Я вставал затемно и приезжал первым троллейбусом, чтобы подмести и убрать снег, посыпать дорожку песком и натаскать в тачке уголь. Театр был рядом. Я стеснялся: знакомые актеры застанут с метлой. И однажды после занятий встретил режиссера.
Он не удивился. Ведро с песком стояло на тротуаре у наших ног. Ветер с площади пронизывал насквозь, но так и не смог заставить мастера поднять воротник. Полчаса мы говорили о сквозном действии, о голографическом эффекте. Его радовал неожиданный поворот в драме. И выход на открытый прием ему нравился. И он попросил принести пьесу почитать.
Мы шли к остановке по заледенелому тротуару. Мастер держал меня под руку. И сам держался.
— Надо посыпать, — сказал он. — С возрастом труднее сохранять равновесие. У тебя хорошая работа. Есть возможность для серьезных занятий.
Дребезжа стеклами, красной стеной надвинулся трамвай.
На этом месте прежде был пустырь: разбитый бомбами ипподром и руины казарм Семеновского полка.

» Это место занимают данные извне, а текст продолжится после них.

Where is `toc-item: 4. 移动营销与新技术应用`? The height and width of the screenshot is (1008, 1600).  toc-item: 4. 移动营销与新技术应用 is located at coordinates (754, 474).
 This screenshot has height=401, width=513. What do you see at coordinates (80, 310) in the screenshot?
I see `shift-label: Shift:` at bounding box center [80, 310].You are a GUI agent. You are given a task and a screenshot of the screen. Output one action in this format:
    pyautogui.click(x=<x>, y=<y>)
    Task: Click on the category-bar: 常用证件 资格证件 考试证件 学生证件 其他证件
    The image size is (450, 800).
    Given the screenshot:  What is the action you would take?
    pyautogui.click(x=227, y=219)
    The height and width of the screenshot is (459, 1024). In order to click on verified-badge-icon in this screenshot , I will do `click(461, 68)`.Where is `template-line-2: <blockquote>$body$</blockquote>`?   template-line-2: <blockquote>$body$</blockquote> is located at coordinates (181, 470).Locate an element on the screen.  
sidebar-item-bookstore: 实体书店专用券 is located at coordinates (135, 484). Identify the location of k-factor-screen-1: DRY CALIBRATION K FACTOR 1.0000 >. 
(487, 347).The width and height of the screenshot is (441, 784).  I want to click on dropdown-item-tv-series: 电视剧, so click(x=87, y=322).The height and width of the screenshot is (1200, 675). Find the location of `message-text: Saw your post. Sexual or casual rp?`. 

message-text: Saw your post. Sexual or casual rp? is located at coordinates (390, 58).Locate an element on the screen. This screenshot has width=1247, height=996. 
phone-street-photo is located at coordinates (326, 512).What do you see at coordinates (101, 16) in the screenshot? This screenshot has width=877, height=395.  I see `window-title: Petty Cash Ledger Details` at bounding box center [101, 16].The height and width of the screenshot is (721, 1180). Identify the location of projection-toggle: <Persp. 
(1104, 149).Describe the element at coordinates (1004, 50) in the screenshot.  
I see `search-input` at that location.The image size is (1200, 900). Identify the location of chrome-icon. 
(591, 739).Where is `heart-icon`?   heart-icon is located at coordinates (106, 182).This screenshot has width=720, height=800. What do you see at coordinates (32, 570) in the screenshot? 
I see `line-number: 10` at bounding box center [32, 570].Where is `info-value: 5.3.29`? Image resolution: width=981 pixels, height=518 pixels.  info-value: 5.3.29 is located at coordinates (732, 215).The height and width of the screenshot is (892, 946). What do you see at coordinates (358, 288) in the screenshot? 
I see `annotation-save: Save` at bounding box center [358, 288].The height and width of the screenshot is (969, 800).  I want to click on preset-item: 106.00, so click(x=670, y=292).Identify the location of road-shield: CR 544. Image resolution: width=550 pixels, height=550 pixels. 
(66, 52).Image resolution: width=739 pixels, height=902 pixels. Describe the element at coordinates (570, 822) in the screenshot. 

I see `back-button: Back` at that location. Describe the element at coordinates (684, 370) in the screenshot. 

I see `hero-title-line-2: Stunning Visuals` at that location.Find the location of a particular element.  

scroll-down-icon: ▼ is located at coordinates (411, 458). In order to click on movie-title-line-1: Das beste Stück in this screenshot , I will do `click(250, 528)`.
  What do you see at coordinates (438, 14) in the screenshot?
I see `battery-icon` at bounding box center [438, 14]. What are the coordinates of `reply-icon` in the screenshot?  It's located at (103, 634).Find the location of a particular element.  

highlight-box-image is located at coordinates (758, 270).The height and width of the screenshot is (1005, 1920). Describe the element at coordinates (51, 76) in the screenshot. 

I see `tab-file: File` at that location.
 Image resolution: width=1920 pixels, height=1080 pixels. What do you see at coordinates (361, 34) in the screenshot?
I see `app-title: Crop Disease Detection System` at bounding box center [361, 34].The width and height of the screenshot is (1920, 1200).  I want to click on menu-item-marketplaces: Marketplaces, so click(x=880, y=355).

Курсанты танкового училища пристреливали там карабины. Однажды зимой я ушел из дома и до вечера слонялся среди засыпанных снегом мишеней. А еще раньше, давным давно, мы дрались на пустыре с ребятами из соседнего квартала и мне впервые расквасили нос — на этом месте я пролил свою кровь. А затем наша школа участвовала в закладке фундамента нового театра. Нас приводили на пионерские воскресники складывать кирпичи. Здесь шла моя первая пьеса, сырая и нелепая. Здесь я влюбился, и у меня появилась жена (в Машу я не влюблялся, я ее знал всегда). Здесь я потерял жену. Можно было многое вспомнить, но времени не оставалось.
Надо предупредить мастера, решил я и набрал номер по внутреннему телефону. Режиссера не было на месте.
Время уходило сквозь пальцы, сквозь черные и красные круги в глазах — я сидел и давил кулаками глаза, и не слышал, как отворилась дверь.
Потускневшая блондинка в голубых мятых брюках из хлопка — все сто семьдесят сантиметров роста излучали тепло, так зябко она куталась в пуховый платок, — постояла в проеме раскрытой двери, словно в раме, выдержала паузу, чтобы я получше ее рассмотрел, или уже по привычке, и только тогда вошла.
— Ты не рассердишься? — спросила она. — Я кое-что изменила, — и протянула исчирканную роль. — Мне так легче.
— Обязательно чиркать, — заворчал я, но исправление было верное, фраза стала лучше. — Не могла позвонить.
— Ты ведь не любишь, чтобы я звонила, — спокойно сказала моя бывшая жена: под ее шелковым взглядом я опустил лицо, но не удержался и оглядел ее. И тотчас пожалел, теперь мне не нравились блондинки. Странно стало, как я мог жениться на блондинке. Глупая мысль. Я попробовал представить себе ее всю и вспомнил, всплыли подробности. Неожиданно это оказалось не трудно. И я подумал, что она хорошая женщина, не очень счастливая, но должна нравиться многим. Она именно то, что привлекает. Так оно и было. И актриса стоящая — роли не испортит.
— Видел бы ты, как мастер после вечерней репетиции в рукописи начиркал, — с сочувствием сказала она.